[Saved data entries]
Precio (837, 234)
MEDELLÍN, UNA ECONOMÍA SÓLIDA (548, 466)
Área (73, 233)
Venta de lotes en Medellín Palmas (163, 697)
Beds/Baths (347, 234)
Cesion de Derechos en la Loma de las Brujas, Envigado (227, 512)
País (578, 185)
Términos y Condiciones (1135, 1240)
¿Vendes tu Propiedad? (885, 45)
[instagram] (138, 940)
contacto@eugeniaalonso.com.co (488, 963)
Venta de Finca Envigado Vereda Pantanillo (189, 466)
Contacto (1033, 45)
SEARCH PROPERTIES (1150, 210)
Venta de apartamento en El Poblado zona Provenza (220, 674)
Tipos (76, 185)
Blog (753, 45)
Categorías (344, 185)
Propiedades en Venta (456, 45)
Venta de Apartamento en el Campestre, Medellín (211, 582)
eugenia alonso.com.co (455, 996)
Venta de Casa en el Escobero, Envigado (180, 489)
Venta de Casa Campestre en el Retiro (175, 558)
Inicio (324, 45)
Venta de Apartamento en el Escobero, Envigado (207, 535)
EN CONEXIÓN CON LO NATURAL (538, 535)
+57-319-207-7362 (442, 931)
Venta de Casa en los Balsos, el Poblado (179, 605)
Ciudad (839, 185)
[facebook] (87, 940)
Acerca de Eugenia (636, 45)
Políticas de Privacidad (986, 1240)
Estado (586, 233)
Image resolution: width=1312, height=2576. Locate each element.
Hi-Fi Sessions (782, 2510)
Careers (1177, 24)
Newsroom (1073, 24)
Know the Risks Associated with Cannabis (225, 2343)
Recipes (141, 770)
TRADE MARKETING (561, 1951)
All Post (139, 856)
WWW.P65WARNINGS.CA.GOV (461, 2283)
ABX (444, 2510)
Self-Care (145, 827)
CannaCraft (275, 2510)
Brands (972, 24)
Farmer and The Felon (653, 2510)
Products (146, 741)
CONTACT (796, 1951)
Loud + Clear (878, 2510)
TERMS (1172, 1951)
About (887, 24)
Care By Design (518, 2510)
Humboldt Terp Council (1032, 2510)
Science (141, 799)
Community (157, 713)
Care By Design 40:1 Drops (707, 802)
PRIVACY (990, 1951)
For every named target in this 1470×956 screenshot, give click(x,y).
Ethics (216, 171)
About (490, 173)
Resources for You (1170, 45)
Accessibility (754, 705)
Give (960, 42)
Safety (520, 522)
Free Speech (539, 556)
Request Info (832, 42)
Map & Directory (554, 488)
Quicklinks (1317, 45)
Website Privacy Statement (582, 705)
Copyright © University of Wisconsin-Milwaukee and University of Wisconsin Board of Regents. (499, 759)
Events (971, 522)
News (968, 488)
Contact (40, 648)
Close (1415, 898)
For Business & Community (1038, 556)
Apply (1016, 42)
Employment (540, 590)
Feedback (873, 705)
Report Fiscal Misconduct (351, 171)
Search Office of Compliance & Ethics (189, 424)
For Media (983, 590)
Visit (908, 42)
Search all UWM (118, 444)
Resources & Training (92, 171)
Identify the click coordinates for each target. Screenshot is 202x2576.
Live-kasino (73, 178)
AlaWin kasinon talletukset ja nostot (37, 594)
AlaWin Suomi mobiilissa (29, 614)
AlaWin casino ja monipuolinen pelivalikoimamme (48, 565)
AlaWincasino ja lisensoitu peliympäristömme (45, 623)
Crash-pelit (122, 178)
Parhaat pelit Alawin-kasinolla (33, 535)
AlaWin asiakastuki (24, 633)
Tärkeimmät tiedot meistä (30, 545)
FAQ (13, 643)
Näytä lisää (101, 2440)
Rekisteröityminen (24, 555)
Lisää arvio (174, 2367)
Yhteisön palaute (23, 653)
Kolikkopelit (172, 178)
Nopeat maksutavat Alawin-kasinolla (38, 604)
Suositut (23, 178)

#### Problem statement
Exact copies of the lines from the start of the data up to the line holding "Categorías (344, 185)", both included, are all that is needed.

#### Exercise answer
Precio (837, 234)
MEDELLÍN, UNA ECONOMÍA SÓLIDA (548, 466)
Área (73, 233)
Venta de lotes en Medellín Palmas (163, 697)
Beds/Baths (347, 234)
Cesion de Derechos en la Loma de las Brujas, Envigado (227, 512)
País (578, 185)
Términos y Condiciones (1135, 1240)
¿Vendes tu Propiedad? (885, 45)
[instagram] (138, 940)
contacto@eugeniaalonso.com.co (488, 963)
Venta de Finca Envigado Vereda Pantanillo (189, 466)
Contacto (1033, 45)
SEARCH PROPERTIES (1150, 210)
Venta de apartamento en El Poblado zona Provenza (220, 674)
Tipos (76, 185)
Blog (753, 45)
Categorías (344, 185)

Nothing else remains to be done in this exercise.